For many, the lived reality of debt is crippling. "When the result is homelessness and more families without decent or secure shelter," asks Sidaway, "should we not just call this a moral or a human crisis?"
We could ask the same question of economic crises around the world. The European Union, for example, has encountered economic problems of its own in the past few years. Member states have argued over who is to blame and implemented punitive austerity measures to restrict government spending, but the greatest impact has been on a human scale. Tight spending restrictions have resulted in massive unemployment and cutbacks to important public services. In countries like Greece, this has meant soaring rates of depression and suicide.
Meanwhile, severe limitations on public services are commonplace for developing nations, most of which are indebted to the World Bank or the International Monetary Fund. Restrictions are so tight for those indebted to the IMF that last fall, during the Ebola crisis, West African government leaders hesitated to spend money on public health until the IMF granted them special permission.
How might the epidemic have been mitigated or avoided if spending had been allowed for prevention and early treatment instead of disaster control? How different would life be in many developing nations if governments were permitted to spend more on the general welfare of their populations?

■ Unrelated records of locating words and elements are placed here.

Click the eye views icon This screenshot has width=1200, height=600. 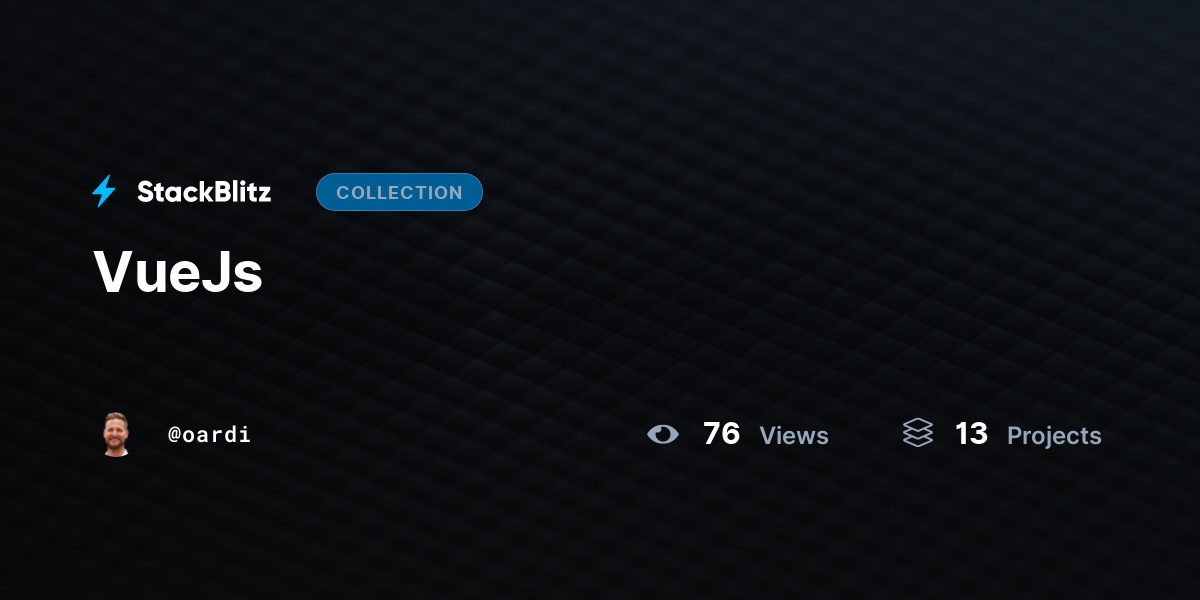coord(662,434)
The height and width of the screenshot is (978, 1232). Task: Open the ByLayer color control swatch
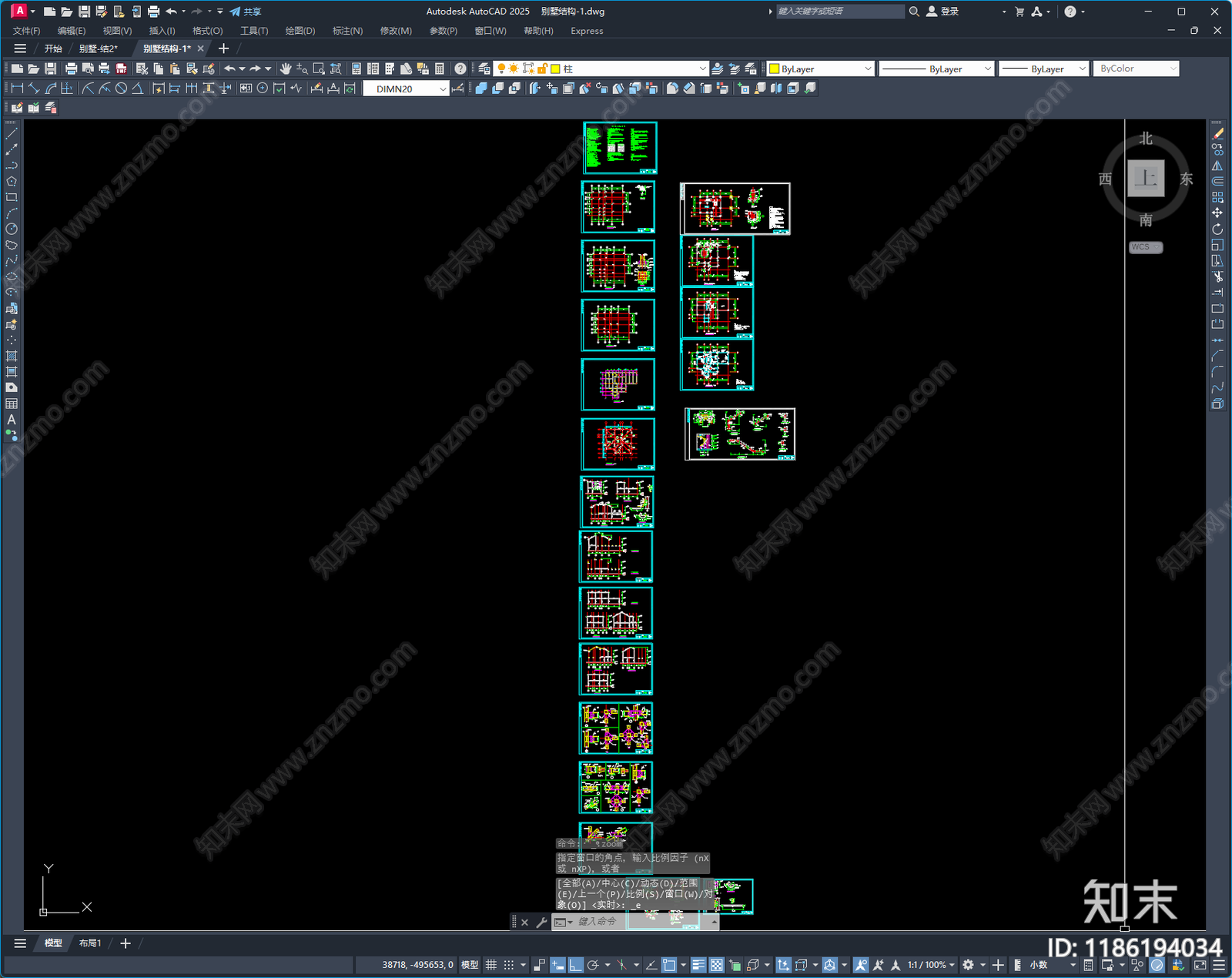[x=821, y=69]
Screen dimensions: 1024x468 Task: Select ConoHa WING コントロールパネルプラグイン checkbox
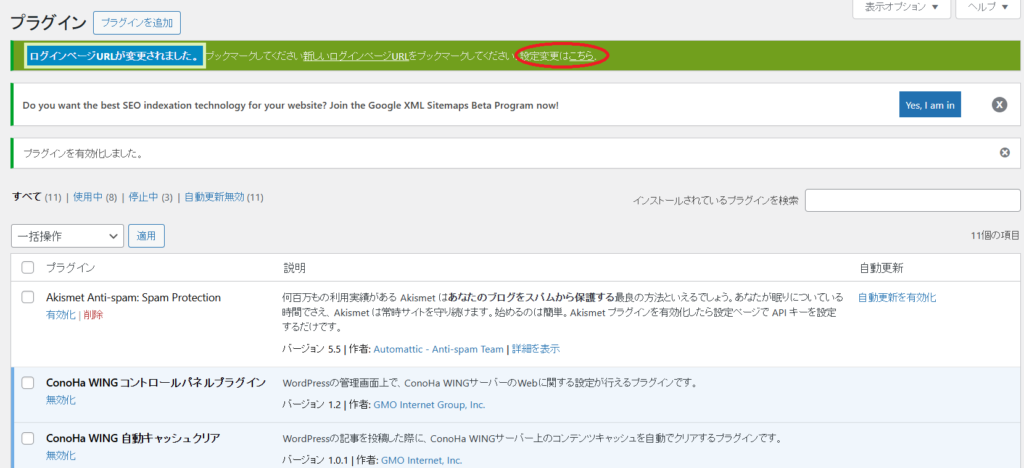tap(28, 383)
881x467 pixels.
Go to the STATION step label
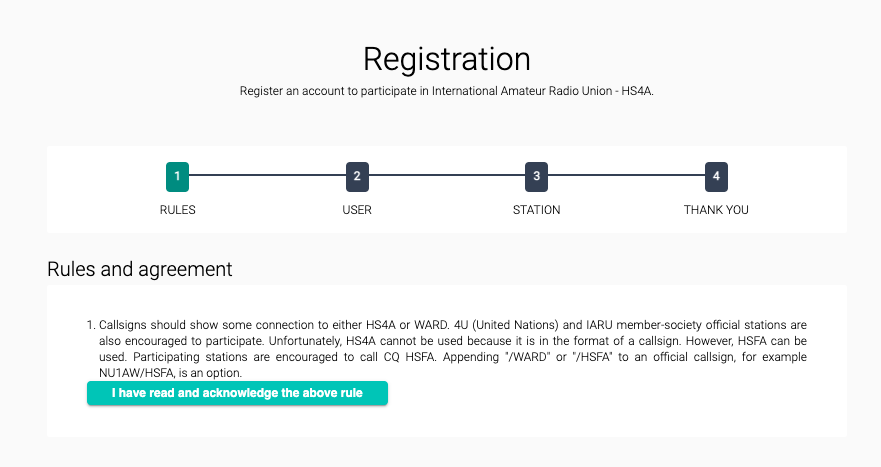[x=537, y=210]
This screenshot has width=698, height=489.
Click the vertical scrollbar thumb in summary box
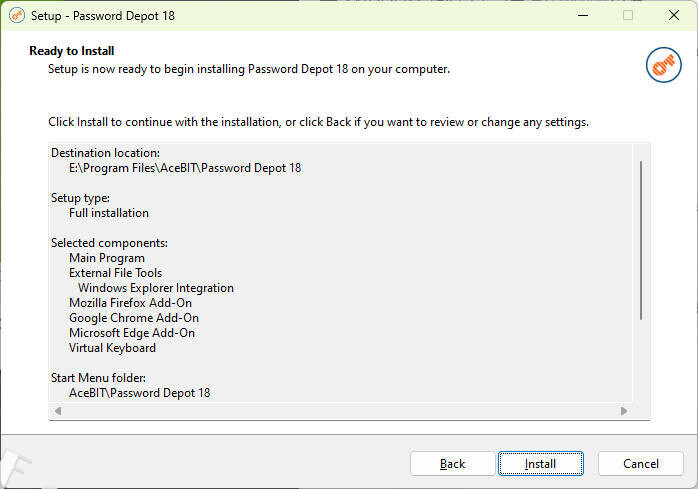(x=640, y=238)
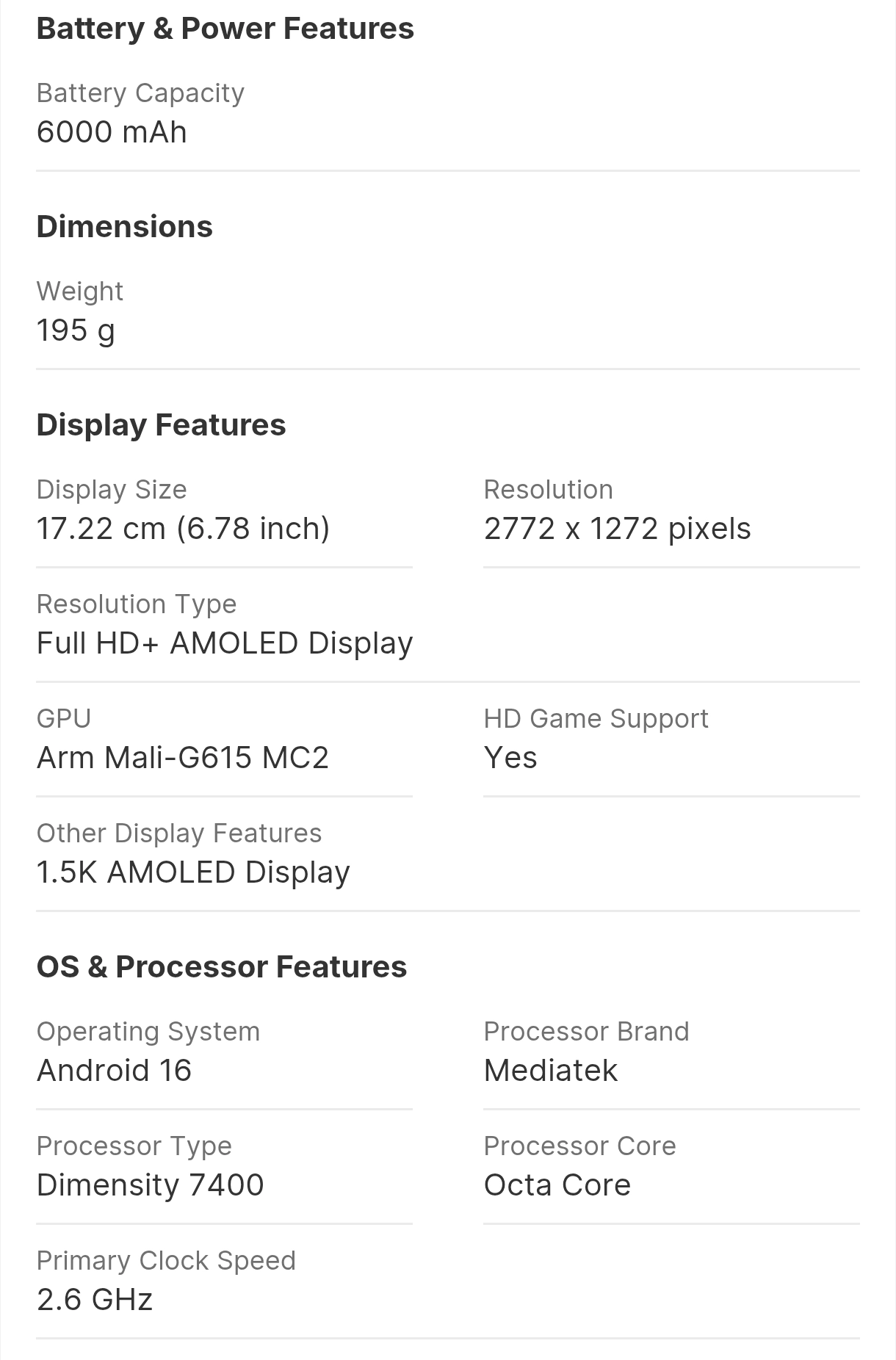Select the Full HD+ AMOLED Display text
This screenshot has width=896, height=1360.
(225, 643)

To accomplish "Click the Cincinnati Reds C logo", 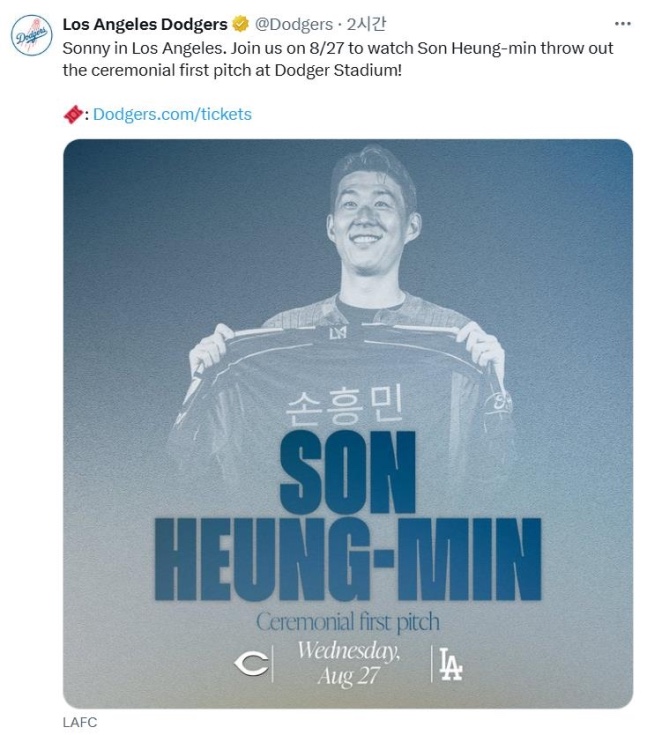I will point(251,663).
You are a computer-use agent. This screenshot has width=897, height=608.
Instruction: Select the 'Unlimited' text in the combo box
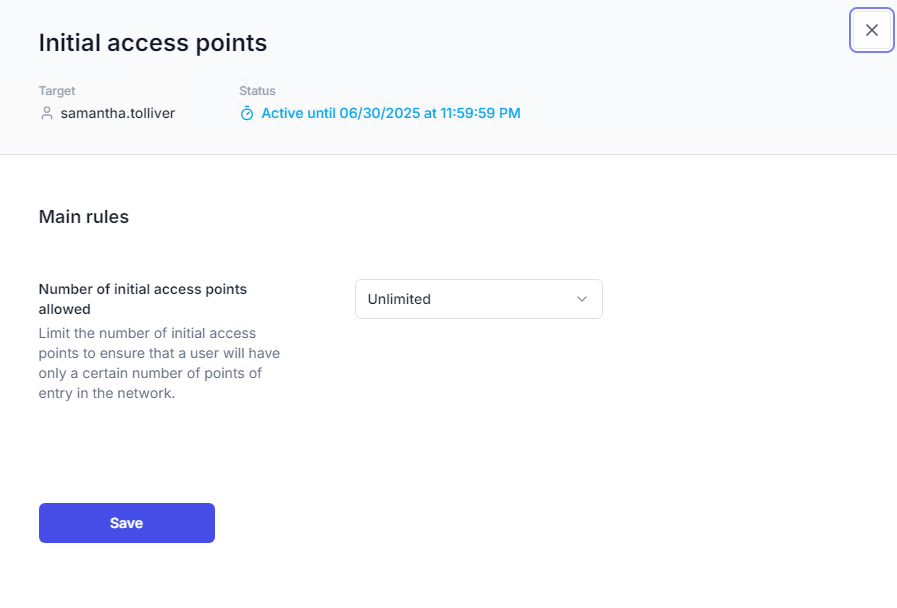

The details of finance are complicated, but we shouldn't let that stop us from stepping back and recognizing what is simply unjust.
Taking Dreams Seriously
It's unlikely that we'll see a worldwide spike in financial literacy any time soon. Even if we did, we might never agree on what constitutes a fair economic or financial system. Still, we can't accept conditions that deprive people and communities of their basic rights while we test abstract theories of growth. No matter what system we have in place we should all be able to agree that everyone deserves fresh food, shelter, clean water, education, and a healthy community. Our economy should serve us, not the other way around.
A growing number of organizations and political parties are trying to make this ideal a reality -- organizations like Rolling Jubilee, which has found a creative way to cancel millions of dollars of personal debt for "pennies on the dollar," and The Committee to Abolish Third World Debt which calls for "the immediate and unconditional cancellation of Third World debt" as well as an end to the kinds of restrictions imposed by the IMF.
In Europe, many new political parties have emerged in the past few years to resist austerity measures. One of the newest of these groups is Spain's Podemos. The party has some dramatic changes in mind for the country, including a state-guaranteed living wage, a 35-hour work week, a mandatory retirement age of 60, and a citizen's audit of public debt.
These groups and many others may have different methods, but they share a conviction that those pushed into the economic margins deserve better.
There are many who doubt the idealism of such movements -- who believe financial and economic reform at this level will remain a dream. While speaking to a sprawling crowd of supporters in Madrid earlier this year, Pablo Iglesias, the charismatic leader of Podemos, offered his response to these skeptics:
"We are a country of citizens, we dream like Don Quixote, but we take our dreams very seriously."
But does a dream like this stand a chance?